I don’t go away, except perhaps for a few minutes, because there are things I’ve **promised** to do for her, such as take her out into the sun or sit with her to make sure she has the whole hour she often needs to eat lunch. (Which things tend to redirect her, anyway.) I always try to keep my promises, which I do for **myself**, for the (remembered) mother I love, and to help the caregivers. I know that the biting, screaming, and apparent sociopathic grin are NOT my mother … they’re from her diseases. She was never a narcissist, and she and I were always on good terms … I remember those things, and I remember that normally she’s polite and thankful. Sometimes I have to go out of her room and lean on something and just TELL one of the nurses or CNAs that this flaming b***h is NOT my mother, and they give me a hug and say that they know. And once or twice I’ve gone to bed clutching a large teddy bear.

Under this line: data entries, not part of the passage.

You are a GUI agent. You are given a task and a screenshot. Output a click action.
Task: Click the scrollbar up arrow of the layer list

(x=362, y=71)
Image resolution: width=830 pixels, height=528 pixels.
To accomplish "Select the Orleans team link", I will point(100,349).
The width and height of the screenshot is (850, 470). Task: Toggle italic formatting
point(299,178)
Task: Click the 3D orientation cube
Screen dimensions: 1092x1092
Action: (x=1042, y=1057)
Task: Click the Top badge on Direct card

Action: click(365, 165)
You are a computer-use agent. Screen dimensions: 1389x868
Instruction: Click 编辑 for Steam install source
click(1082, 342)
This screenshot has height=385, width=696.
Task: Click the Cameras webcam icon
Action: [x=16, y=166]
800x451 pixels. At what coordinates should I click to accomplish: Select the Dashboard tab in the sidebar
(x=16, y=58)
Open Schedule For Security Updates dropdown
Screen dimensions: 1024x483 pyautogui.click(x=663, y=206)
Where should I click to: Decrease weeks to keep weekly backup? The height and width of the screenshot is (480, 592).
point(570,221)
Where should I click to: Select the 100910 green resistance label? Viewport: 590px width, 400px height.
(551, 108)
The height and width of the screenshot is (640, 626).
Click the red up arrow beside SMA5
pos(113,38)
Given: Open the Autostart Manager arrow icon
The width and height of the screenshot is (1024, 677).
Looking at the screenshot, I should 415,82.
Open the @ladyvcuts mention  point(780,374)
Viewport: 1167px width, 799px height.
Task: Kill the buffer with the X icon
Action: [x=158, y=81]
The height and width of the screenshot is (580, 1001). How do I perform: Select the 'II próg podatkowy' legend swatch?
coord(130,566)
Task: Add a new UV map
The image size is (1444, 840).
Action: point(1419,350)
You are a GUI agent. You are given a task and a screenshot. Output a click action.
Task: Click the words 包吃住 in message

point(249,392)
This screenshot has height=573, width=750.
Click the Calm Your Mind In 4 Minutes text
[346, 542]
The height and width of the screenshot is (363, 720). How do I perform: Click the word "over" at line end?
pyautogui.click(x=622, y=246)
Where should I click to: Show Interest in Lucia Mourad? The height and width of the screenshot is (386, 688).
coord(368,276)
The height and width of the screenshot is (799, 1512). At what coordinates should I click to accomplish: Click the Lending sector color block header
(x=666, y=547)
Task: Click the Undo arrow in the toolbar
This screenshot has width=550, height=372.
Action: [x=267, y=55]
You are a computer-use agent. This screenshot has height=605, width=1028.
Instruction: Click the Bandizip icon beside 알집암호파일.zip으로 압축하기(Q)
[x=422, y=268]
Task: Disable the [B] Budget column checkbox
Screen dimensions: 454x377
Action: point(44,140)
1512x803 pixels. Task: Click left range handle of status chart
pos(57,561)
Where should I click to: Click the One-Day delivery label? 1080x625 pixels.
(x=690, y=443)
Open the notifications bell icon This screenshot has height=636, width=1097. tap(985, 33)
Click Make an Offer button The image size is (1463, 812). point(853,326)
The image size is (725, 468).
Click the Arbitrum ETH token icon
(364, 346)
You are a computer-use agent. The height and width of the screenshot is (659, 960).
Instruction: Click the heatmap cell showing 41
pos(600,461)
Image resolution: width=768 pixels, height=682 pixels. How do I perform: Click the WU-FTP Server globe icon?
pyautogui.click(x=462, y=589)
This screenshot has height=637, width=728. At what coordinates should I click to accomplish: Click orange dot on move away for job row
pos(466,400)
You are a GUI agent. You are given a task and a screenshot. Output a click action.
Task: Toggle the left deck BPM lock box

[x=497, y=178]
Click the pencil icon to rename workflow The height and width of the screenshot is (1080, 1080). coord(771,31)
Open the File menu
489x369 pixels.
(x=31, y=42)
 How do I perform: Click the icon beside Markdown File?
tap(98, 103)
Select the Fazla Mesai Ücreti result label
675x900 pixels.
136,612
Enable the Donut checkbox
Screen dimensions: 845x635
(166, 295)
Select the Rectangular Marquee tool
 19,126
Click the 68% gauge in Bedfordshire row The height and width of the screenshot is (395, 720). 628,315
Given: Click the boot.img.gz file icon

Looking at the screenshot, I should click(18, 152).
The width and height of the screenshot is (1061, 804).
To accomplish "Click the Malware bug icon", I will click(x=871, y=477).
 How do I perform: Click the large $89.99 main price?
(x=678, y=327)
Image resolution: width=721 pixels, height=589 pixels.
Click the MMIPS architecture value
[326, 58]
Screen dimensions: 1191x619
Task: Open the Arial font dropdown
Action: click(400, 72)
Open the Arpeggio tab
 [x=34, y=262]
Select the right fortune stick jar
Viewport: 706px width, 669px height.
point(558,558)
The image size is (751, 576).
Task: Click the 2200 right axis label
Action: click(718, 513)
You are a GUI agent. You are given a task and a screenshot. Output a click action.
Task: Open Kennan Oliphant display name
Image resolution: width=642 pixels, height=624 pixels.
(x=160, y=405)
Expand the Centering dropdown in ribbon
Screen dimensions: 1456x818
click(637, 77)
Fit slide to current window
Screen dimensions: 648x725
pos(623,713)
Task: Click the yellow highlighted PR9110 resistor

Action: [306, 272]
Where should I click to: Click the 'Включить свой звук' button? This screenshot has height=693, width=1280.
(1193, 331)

Long ago I learned that I’m in charge of my own emotions. Nobody can MAKE me feel anything or really hurt me, unless I let them. The hard part is remembering this! In this case, it’s easier for me than it is for you, because I’m only with my mother about 4 or 5 hours a day when she’s at the rehab … then I can get away.
Helpful Answer (15)
Report

You step back into "clinical" mode. Not easy to do. This IS your parent, after all. You see behavior as symptoms and not as personal attacks.

Easy for me to say, as I never was mom's direct caregiver.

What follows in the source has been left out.